Madame Haupt was pointing her cooking-fork at Jurgis persuasively; but her words were more than he could bear. He flung up his hands with a gesture of despair and turned and started away. "It's no use," he exclaimed — but suddenly he heard the woman's voice behind him again —

"I vill make it five dollars for you."

She followed behind him, arguing with him. "You vill be foolish not to take such an offer," she said. "You von't find nobody go out on a rainy day like dis for less. Vy, I haf never took a case in my life so sheap as dot. I couldn't pay mine room rent — "

Jurgis interrupted her with an oath of rage. "If I haven't got it," he shouted, "how can I pay it? Damn it, I would pay you if I could, but I tell you I haven't got it. I haven't got it! Do you hear me I haven't got it!"

He turned and started away again. He was halfway down the stairs before Madame Haupt could shout to him: "Vait! I vill go mit you! Come back!"

He went back into the room again.

"It is not goot to tink of anybody suffering," she said, in a melancholy voice. "I might as vell go mit you for noffing as vot you offer me, but I vill try to help you. How far is it?"

"Three or four blocks from here."

"Tree or four! Und so I shall get soaked! Gott in Himmel, it ought to be vorth more! Vun dollar und a quarter, und a day like dis! — But you understand now — you vill pay me de rest of twenty-five dollars soon?"

"As soon as I can."

"Some time dis mont'?"

"Yes, within a month," said poor Jurgis. "Anything!
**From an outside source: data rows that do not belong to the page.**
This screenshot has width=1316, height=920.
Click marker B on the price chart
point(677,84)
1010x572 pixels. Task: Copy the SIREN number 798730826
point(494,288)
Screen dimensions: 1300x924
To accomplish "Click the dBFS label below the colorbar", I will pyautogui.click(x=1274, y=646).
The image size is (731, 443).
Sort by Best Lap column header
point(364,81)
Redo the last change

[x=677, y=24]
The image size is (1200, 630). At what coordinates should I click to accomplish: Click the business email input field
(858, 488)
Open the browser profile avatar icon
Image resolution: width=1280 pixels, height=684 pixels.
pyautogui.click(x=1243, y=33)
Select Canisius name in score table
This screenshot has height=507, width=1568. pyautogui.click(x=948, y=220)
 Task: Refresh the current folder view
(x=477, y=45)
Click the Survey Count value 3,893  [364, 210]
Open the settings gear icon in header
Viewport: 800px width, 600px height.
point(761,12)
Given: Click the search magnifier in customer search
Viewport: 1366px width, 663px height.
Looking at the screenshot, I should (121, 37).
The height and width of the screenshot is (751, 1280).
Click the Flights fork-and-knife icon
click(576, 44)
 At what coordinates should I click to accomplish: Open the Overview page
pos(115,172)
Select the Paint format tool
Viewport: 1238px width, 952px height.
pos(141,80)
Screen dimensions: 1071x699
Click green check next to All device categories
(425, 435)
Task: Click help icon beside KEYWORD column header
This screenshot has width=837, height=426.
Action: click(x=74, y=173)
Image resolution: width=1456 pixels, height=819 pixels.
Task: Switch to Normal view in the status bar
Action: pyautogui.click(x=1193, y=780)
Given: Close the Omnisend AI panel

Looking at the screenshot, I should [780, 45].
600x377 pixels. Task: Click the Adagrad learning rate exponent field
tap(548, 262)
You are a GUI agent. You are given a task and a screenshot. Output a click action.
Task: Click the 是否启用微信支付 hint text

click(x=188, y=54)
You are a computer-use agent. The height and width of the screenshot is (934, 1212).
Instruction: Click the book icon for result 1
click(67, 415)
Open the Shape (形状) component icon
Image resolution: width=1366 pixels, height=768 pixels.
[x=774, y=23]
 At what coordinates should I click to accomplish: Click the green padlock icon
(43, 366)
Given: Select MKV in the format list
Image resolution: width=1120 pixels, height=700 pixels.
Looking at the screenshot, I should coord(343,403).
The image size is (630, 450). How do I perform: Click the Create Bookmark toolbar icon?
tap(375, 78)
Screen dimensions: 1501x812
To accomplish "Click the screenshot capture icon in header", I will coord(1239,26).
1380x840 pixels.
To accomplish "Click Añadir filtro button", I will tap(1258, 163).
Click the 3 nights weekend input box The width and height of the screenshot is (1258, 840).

Hurry up!"

"Vere is de dollar und a quarter?" persisted Madame Haupt, relentlessly.

Jurgis put the money on the table and the woman counted it and stowed it away. Then she wiped her greasy hands again and proceeded to get ready, complaining all the time; she was so fat that it was painful for her to move, and she grunted and gasped at every step. She took off her wrapper without even taking the trouble to turn her back to Jurgis, and put on her corsets and dress. Then there was a black bonnet which had to be adjusted carefully, and an umbrella which was mislaid, and a bag full of necessaries which had to be collected from here and there — the man being nearly crazy with anxiety in the meantime. When they were on the street he kept about four paces ahead of her, turning now and then, as if he could hurry her on by the force of his desire. But Madame Haupt could only go so far at a step, and it took all her attention to get the needed breath for that.

They came at last to the house, and to the group of frightened women in the kitchen. It was not over yet, Jurgis learned — he heard Ona crying still; and meantime Madame Haupt removed her bonnet and laid it on the mantelpiece, and got out of her bag, first an old dress and then a saucer of goose grease, which she proceeded to rub upon her hands. The more cases this goose grease is used in, the better luck it brings to the midwife, and so she keeps it upon her kitchen mantelpiece or stowed away in a cupboard with her dirty clothes, for months, and sometimes even for years.